* Source data
==*==

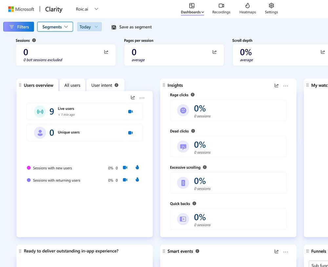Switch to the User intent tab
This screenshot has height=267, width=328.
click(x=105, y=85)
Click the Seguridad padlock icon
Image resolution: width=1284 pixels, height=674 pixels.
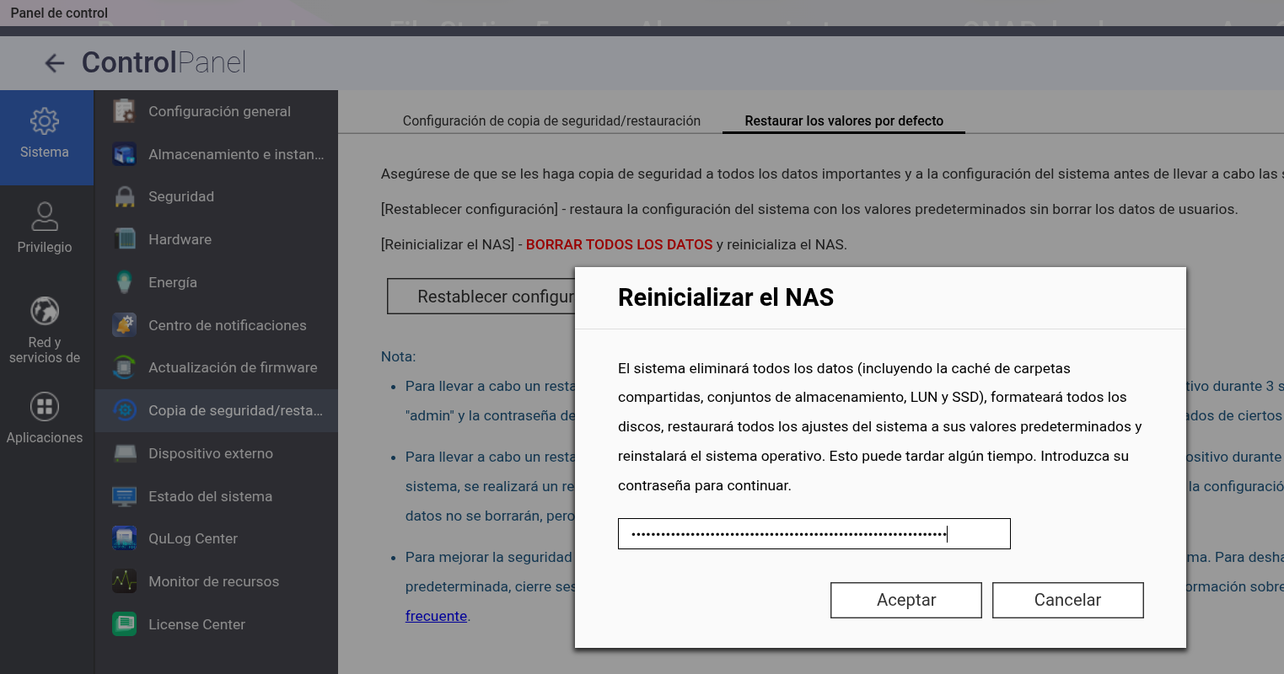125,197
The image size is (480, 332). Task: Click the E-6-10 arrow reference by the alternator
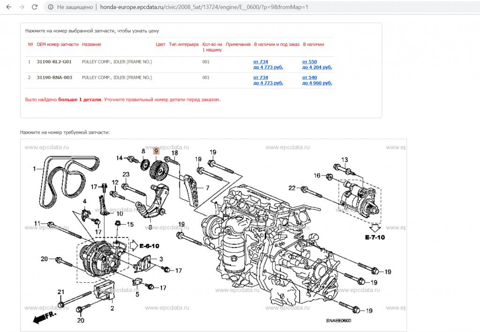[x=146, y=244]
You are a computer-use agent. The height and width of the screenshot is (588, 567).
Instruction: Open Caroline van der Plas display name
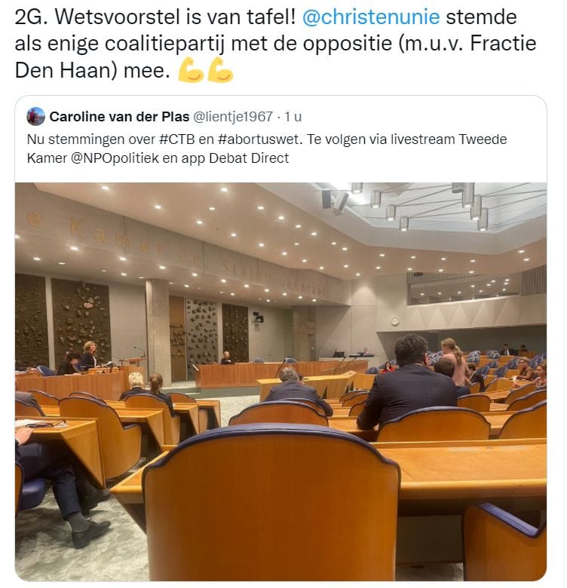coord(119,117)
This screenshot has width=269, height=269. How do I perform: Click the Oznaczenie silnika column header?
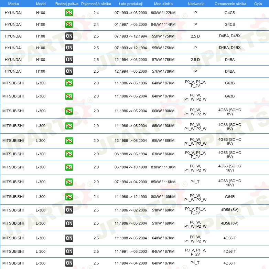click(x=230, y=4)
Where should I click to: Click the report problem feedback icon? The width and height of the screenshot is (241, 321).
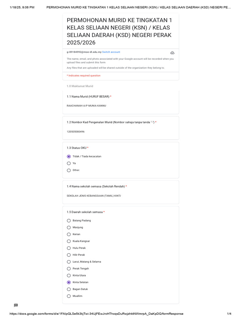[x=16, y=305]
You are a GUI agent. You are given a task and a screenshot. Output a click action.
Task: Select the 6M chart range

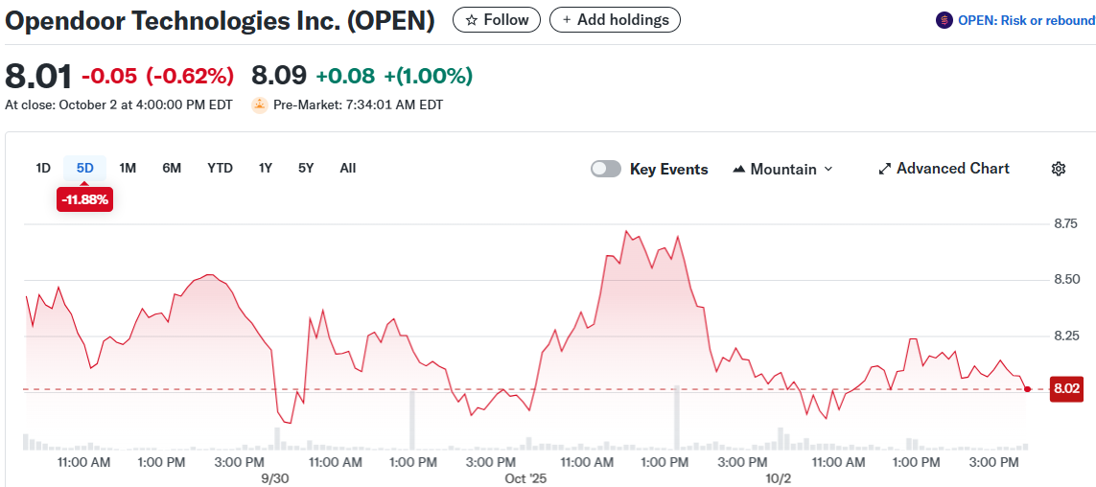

==*==

* Task to carry out
The line containing "You are a computer-use" and every line after it, through the end of the records, are what you should retype exactly. Do not include the pictures.

* Solution for this task
You are a computer-use agent. The height and width of the screenshot is (588, 567).
Instruction: Open Caroline van der Plas display name
coord(119,117)
This screenshot has width=269, height=269. How do I perform: Click the Oznaczenie silnika column header?
click(x=230, y=4)
Where should I click to: Click the report problem feedback icon? The width and height of the screenshot is (241, 321).
[x=16, y=305]
You are a GUI agent. You are given a task and a screenshot. Output a click action.
Task: Select the 6M chart range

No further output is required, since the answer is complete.